In Russian law, there is such a thing as a “civil contract”. The peculiarity of this legal category lies primarily in the breadth of possible types of agreements that may correspond to its legal nature.

At the same time, the term in question is often used in the context of legal relations, the subjects of which are the employer and the employee. And this despite the fact that for the legal consolidation of communications between them there is a special labor law. In what cases is it lawful to use civil law contracts in the relationship between the employer and the employee? What are the specifics of these contracts?

conclusion of a civil law contract

Concept of contract

To begin with, we will study the concept of a civil law contract. The fact is that this term has a very wide range of interpretations. In the general case, a civil contract can mean almost any contract concluded within the framework of civil law. That is, this kind of agreement is quite suitable for transactions between businesses, individuals, non-profit organizations. Thus, the types of civil contracts can be very different.

At the same time, in Russian legal practice, this term has traditionally entrenched in the field related to labor legislation. That is, it is used as one of the possible design options labor relations through the norms of the Civil Code. While the main source of law in the traditional format of employment is the Labor Code of the Russian Federation.
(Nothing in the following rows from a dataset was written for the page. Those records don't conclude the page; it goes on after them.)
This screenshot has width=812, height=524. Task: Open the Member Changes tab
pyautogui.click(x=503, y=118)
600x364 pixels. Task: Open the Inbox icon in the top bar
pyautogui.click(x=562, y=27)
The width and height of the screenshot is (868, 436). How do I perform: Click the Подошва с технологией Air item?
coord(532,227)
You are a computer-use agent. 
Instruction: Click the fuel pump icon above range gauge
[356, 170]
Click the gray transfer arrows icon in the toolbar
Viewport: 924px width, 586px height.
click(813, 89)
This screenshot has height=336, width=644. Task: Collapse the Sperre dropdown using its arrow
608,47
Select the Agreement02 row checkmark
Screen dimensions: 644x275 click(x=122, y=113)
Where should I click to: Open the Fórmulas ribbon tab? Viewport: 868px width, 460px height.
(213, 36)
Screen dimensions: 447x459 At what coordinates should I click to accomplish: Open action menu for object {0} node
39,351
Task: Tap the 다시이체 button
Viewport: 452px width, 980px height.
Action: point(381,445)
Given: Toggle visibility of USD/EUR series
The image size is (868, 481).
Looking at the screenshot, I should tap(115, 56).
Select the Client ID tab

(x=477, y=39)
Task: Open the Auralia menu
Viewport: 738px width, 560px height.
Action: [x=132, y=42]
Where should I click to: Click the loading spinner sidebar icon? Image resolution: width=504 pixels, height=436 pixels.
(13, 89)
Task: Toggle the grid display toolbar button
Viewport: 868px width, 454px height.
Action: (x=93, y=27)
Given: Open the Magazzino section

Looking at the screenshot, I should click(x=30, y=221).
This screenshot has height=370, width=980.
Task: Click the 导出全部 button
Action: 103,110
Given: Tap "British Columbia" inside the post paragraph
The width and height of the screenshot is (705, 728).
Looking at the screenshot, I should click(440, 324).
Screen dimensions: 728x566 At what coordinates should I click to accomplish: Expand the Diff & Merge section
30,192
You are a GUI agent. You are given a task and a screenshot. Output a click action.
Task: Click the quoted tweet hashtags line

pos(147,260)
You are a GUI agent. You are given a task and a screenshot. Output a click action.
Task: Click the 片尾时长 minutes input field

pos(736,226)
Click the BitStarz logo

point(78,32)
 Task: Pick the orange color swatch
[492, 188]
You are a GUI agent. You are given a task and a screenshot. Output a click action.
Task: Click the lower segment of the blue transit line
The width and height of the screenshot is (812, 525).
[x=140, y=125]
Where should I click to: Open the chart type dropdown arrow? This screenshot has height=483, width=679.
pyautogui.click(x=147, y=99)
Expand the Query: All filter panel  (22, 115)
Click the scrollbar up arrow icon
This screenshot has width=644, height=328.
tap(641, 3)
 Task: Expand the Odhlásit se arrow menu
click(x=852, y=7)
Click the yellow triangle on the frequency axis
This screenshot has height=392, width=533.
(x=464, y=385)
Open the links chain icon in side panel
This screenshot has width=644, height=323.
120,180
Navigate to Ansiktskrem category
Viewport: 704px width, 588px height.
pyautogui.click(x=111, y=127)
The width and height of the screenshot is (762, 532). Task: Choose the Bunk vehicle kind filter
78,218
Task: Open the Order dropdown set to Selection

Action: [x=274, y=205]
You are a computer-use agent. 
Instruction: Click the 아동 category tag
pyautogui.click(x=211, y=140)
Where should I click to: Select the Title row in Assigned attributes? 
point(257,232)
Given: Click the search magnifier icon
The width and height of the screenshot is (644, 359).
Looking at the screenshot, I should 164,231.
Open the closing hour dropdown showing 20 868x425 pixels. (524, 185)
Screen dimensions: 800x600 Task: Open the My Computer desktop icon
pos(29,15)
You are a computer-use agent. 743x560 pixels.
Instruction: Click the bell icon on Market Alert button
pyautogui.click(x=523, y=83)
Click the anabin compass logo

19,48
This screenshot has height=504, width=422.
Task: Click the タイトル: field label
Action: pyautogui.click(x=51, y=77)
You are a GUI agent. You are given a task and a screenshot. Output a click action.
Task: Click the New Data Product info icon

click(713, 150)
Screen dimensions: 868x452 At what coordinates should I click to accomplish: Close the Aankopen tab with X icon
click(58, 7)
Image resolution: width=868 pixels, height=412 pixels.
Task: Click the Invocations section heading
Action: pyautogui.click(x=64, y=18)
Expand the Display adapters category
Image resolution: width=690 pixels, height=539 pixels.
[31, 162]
It can be noted that some lawyers consider the Labor Code as part of civil law. This thesis is valid, experts believe, due to the fact that in the legal system of the Russian Federation there are a large number of related industries. This criterion, in addition, allows you to combine in one category not only the Civil Code of the Russian Federation and the Labor Code of the Russian Federation, but also, for example, the Family Code. However, in modern legal science there are supporters of the complete mutual isolation of these types of legislation.

Civil contract

Employer Obligations

In the context of this article, our task is to compare the civil law contract with the labor contract, examine the general points for each of the contracts and highlight the special ones. According to many lawyers, the most obvious differences between a contract under the Labor Code of the Russian Federation and a civil contract can be traced at the level of obligations. So, in particular, if we are talking about those for the employer in an employment contract, then the following list can be distinguished:

  • payment of a stable salary (with a frequency of at least 2 times per month);
  • vacation pay;
  • compensation for travel expenses;
  • payment of various social benefits;
  • training costs, compensation for the use of employee property.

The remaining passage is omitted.